Report the number of lines in the entries below that contain the string "computer", with case counting toward a match. Give only the number.

◆ ◆ ◆

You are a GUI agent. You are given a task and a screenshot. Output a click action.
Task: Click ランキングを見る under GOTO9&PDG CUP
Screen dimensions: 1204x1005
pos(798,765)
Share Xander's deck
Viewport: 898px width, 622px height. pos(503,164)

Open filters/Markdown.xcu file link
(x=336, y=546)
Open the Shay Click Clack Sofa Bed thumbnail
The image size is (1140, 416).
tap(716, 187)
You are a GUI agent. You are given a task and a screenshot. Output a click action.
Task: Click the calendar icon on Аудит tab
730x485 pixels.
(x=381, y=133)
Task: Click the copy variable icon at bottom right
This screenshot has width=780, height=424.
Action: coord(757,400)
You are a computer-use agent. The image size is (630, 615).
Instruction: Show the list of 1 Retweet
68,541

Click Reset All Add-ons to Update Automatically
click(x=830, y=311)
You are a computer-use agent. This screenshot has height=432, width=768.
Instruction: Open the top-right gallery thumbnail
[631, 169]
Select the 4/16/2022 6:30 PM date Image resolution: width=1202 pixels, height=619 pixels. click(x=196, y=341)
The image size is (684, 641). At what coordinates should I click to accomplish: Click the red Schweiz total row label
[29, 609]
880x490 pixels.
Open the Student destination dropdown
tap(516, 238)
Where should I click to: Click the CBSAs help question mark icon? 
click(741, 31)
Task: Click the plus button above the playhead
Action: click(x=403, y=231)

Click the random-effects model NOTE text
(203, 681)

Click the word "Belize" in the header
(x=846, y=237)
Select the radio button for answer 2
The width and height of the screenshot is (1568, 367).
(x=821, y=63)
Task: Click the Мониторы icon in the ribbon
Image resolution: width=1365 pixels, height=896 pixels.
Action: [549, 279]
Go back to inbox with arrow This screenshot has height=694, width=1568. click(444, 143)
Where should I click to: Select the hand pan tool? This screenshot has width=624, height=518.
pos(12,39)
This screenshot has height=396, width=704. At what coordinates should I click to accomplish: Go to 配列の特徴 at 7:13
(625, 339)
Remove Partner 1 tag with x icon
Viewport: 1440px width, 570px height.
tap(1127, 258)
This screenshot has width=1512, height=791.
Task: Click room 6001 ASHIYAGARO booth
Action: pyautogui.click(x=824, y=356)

◆ ◆ ◆

### Task output
2